Be conservative. Focus on trimming your hair – don’t try to restore it completely. When in doubt, you can always wait and make an appointment with your favorite stylist fully vaccinated and have time to see you. Below is our best pruning tip, along with some links to a guide to help you with the basics.

  1. Wash and nourish your hair, and then let it dry completely, because the hair dries while it dries. This will help you avoid taking off too much. Knit the exercises using a brush before the start. If your hair is unruly, you can mist it with water, but try to avoid saturating it too much.
  2. Make sure you have your own scissors or Clippers ia comb on hand. Use clips to make it easier to divide the hair into control segments. Cut off the ends of the scissors, not the whole blade.
  3. Drapery rt (or an old towel) over his shoulder.
  4. Follow the tips below that best apply to your hair.

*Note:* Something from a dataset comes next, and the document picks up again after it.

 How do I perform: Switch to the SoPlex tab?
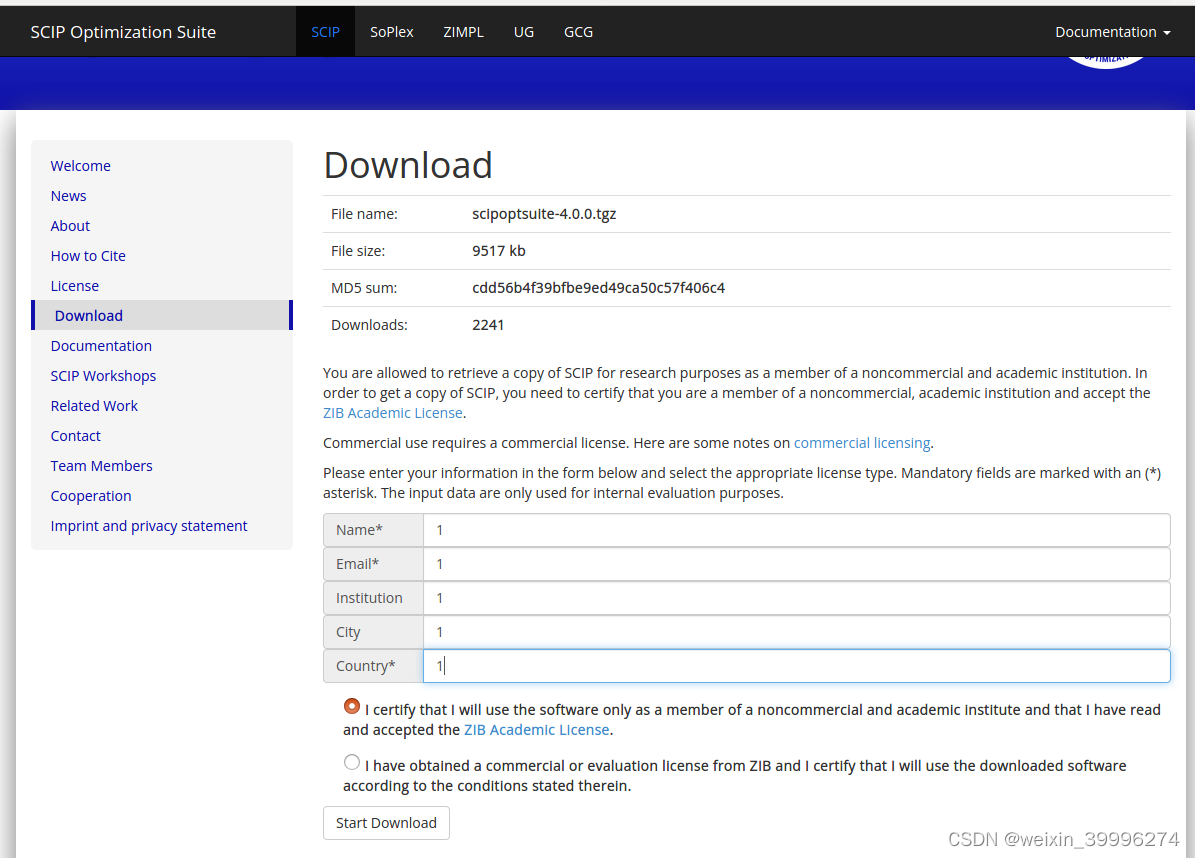(391, 31)
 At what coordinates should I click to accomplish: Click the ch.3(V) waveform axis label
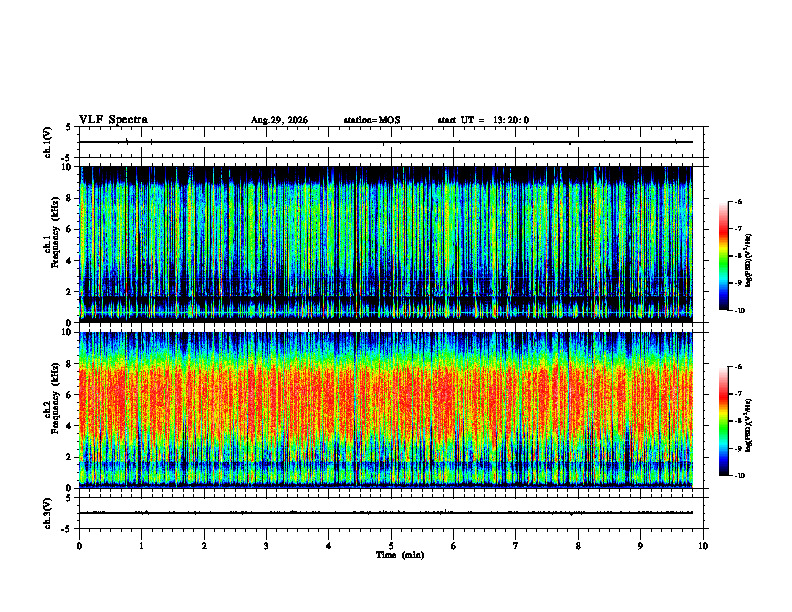48,513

Divide the hair and cut it into strands. Pull one part forward and determine how much you want to take off – we suggest a quarter to a half inch. (Cut a little less than you think you should.) Cut the length, then trim the ends to add texture and blend everything. See this video for more detailed instructions.

Short hair is an example where moist strands can help. We suggest that someone else do the work for you. Less is more. If you use scissors, have your assistant start on the sides and work around your head. They can use a comb to make it easier to direct the scissors and determine where to cut. Be especially careful when trimming around the ears. This video is a good guide for a classic short cut with scissors.

If you use scissors, this is a useful basic guide. And to cut your hair short, try this video guide, and consider using a a special set for just a haircut to make the process a little easier.

The type of trimming you want depends on the type of curl you have (check the type of twist here). For looser curls from 2A to 3B you probably can follow this guide, where you work with dry hair and trim the curl under the hair to ensure extensive results.

For firmer types of curls ranging from 3C to 4C, try to part the hair, gently untangle it and prevent it from moving too much while trimming it with firm pressure. This guide i this guide both are great options for high-textured hair.